In telling the history of Longs Peak and its climbers, Ruth M. Alexander shows how Rocky Mountain National Park, like the National Park Service (NPS), has struggled to fulfill three fundamental promises to Americans—to facilitate visitor enjoyment, protect natural resources, and manage the park as a site of democracy. Too often, it has treated these promises as competing rather than complementary obligations, reflecting national discord over their meaning and value. Yet the history of Longs also shows us how, over time, climbers, the park, and the NPS have attempted to align and fulfill these obligations. Real progress has been made, though more work needs to be done.

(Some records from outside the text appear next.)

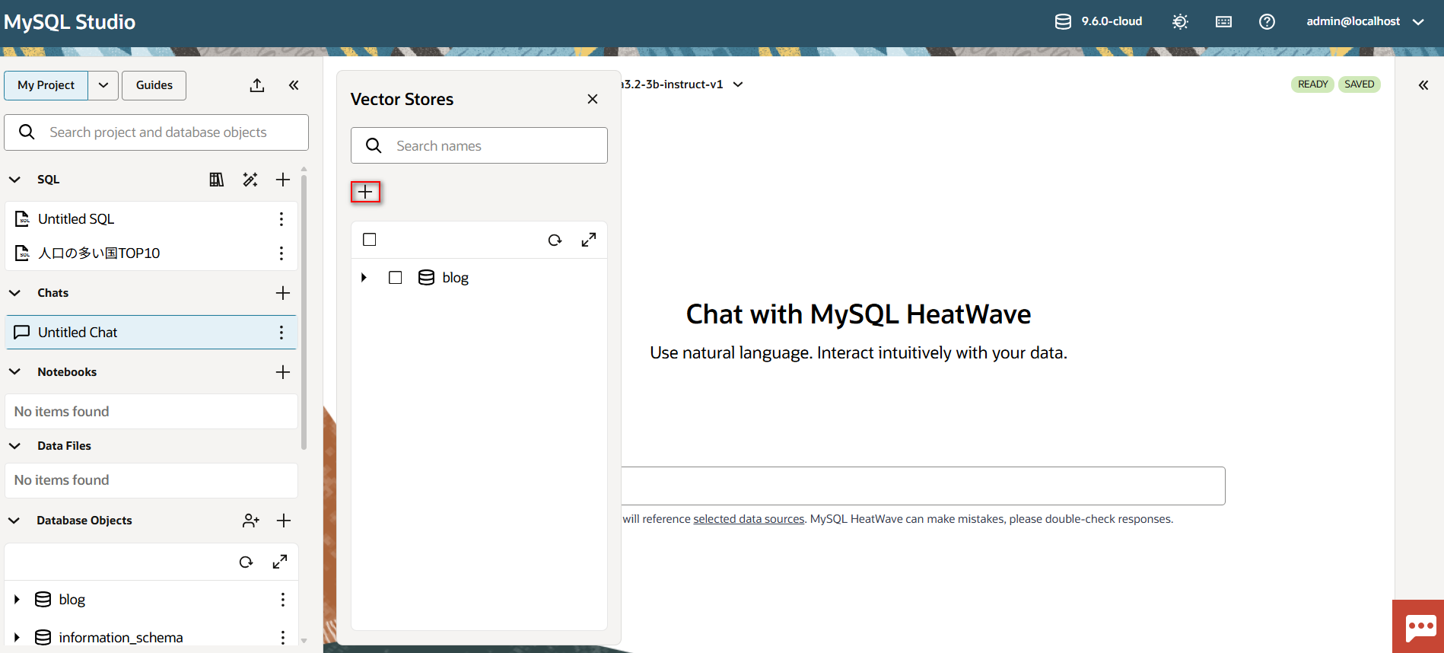Open the help question mark icon
The image size is (1444, 653).
1267,22
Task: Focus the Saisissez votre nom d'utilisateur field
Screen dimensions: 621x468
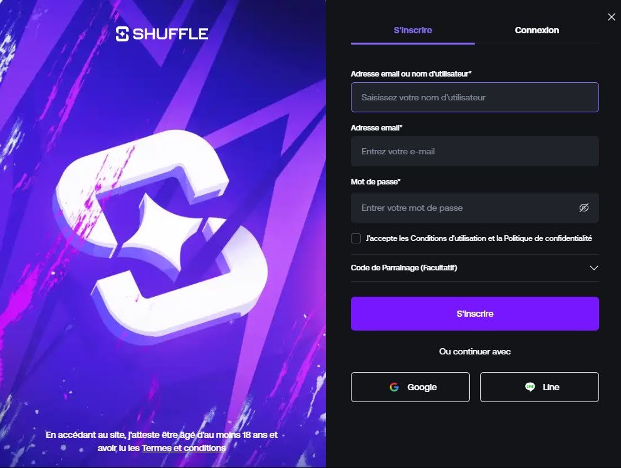Action: [x=475, y=97]
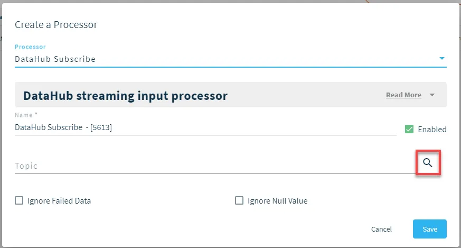This screenshot has height=248, width=461.
Task: Cancel the Create a Processor dialog
Action: [381, 229]
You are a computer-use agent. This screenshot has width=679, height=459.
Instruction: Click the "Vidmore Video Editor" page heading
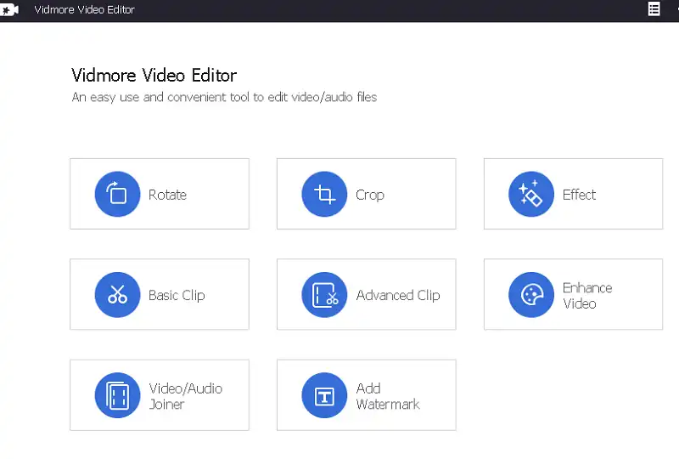[x=154, y=75]
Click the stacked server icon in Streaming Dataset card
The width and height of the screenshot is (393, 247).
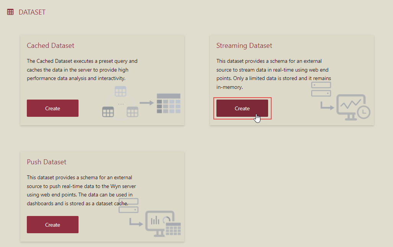click(321, 89)
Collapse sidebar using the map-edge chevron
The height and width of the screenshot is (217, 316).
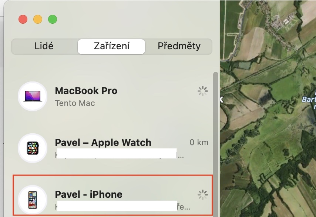click(222, 99)
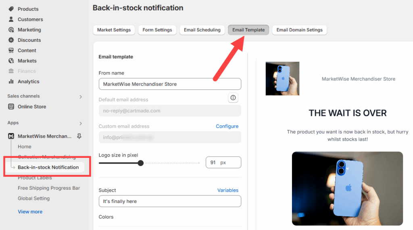Click the Discounts badge icon
Screen dimensions: 413x230
(11, 40)
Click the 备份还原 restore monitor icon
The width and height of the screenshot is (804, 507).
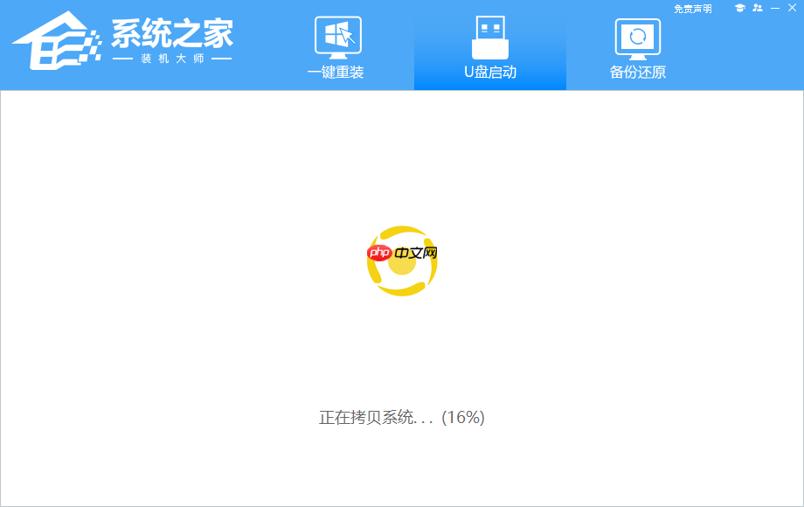(637, 35)
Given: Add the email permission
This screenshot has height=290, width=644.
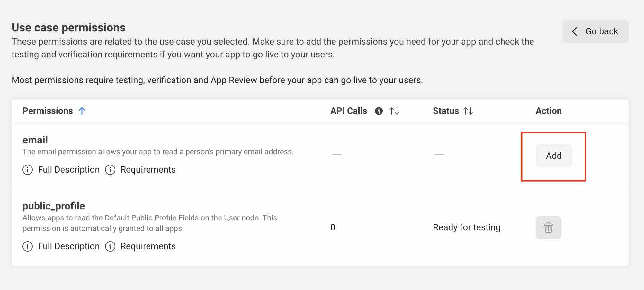Looking at the screenshot, I should click(554, 156).
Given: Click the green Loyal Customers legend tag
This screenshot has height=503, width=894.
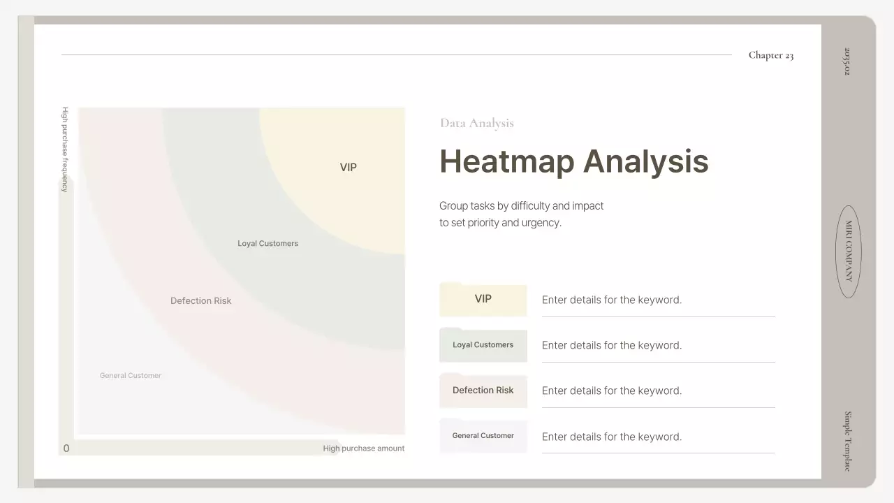Looking at the screenshot, I should (483, 345).
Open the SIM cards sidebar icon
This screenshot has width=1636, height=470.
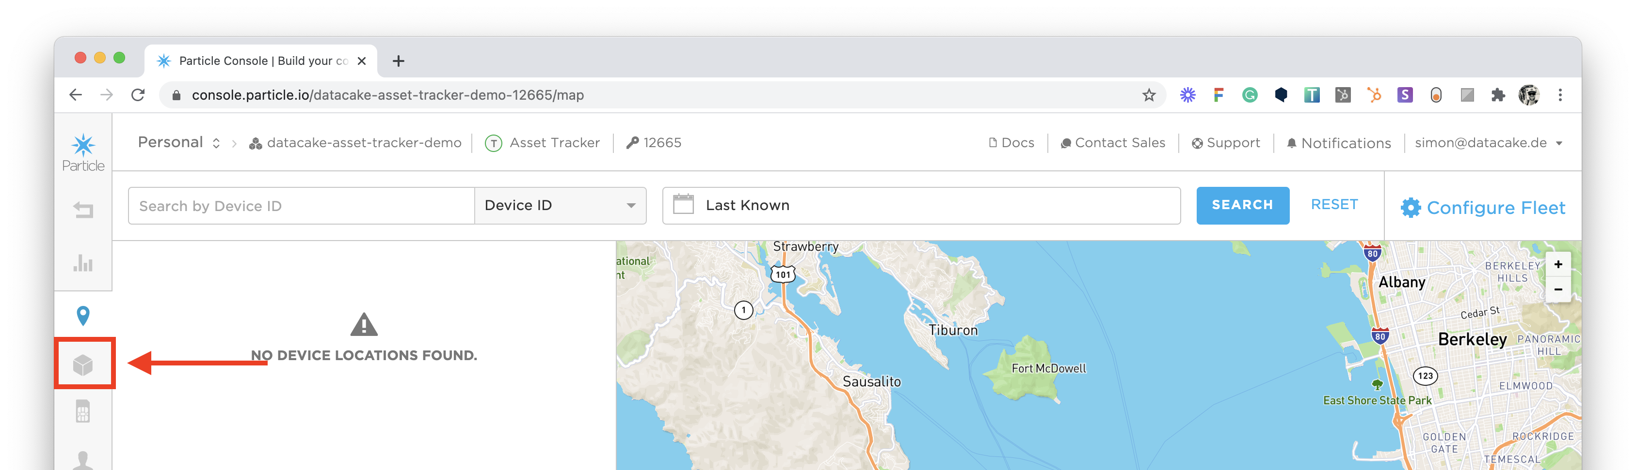tap(83, 412)
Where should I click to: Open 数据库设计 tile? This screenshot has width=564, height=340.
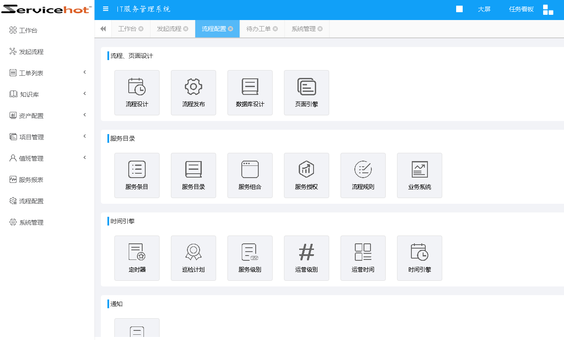[250, 92]
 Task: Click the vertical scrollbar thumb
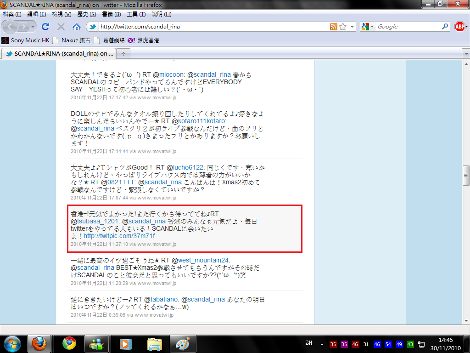[466, 175]
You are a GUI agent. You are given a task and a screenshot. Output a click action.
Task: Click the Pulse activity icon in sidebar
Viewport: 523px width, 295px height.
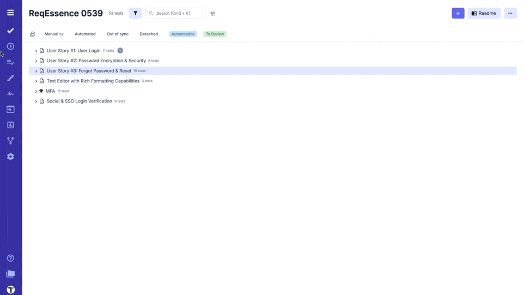pos(10,94)
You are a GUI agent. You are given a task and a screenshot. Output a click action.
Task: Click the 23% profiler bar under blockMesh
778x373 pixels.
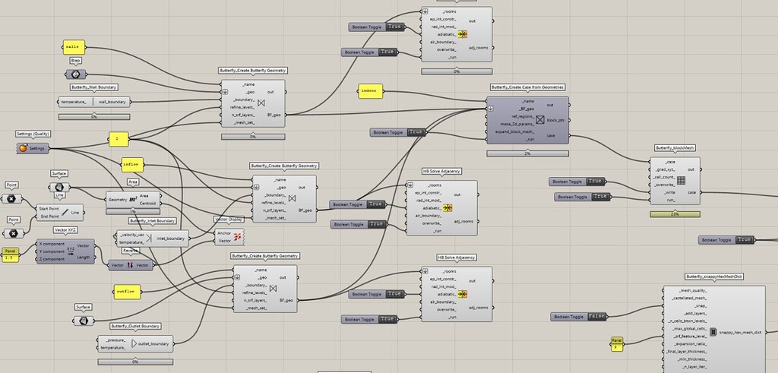tap(675, 214)
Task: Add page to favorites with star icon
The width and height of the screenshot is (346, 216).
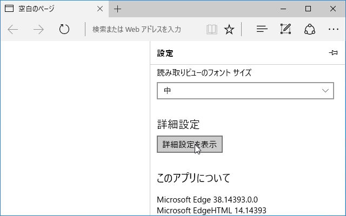Action: coord(229,29)
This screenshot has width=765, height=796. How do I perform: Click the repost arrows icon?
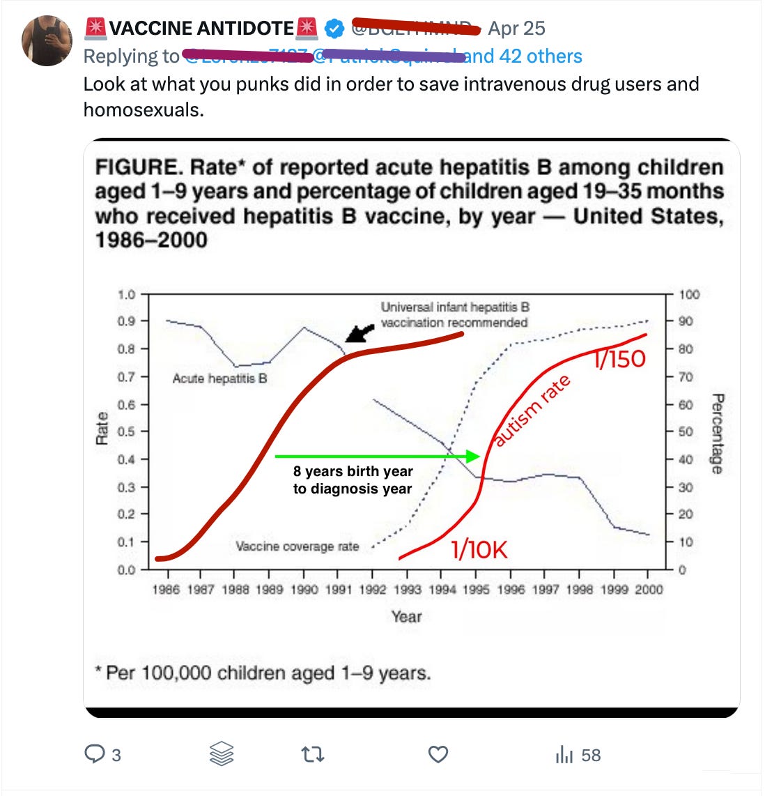[314, 754]
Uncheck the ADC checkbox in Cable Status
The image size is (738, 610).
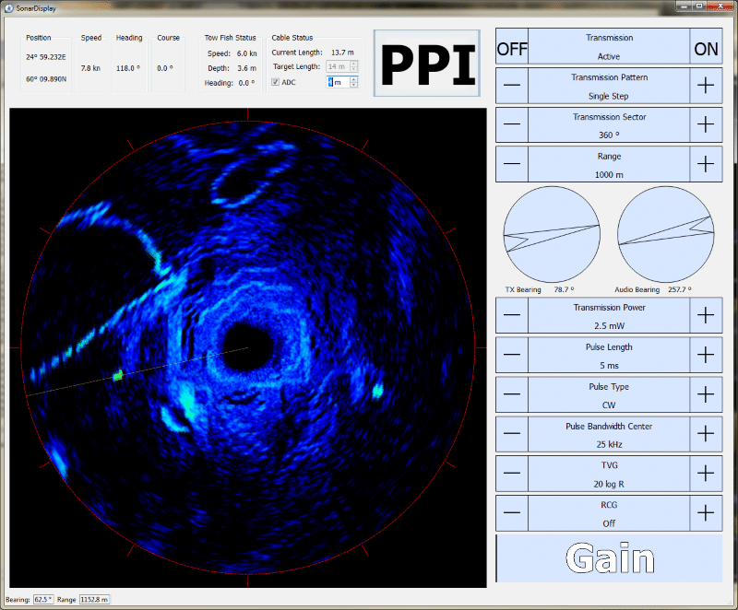(275, 82)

Alexander’s nuanced account of Longs Peak reveals the dangers of undermining national parks’ fundamental obligations and presents a powerful appeal to meet them fairly and fully.

 

ABOUT THE AUTHOR:

Ruth M. Alexander is Professor of History Emerita at Colorado State University. Ruth’s expertise as a teacher and scholar extends from the history of women, race, and politics in the United States to American environmental history and the history of national parks. Ruth was a founding member of CSU’s Public and Environmental History Center, and as a Principal Investigator on PEHC projects she has conducted research for Rocky Mountain National Park, Shenandoah National Park, Florissant Fossil Beds National Monument, Scotts Bluff National Monument, and Fort Collins Utilities.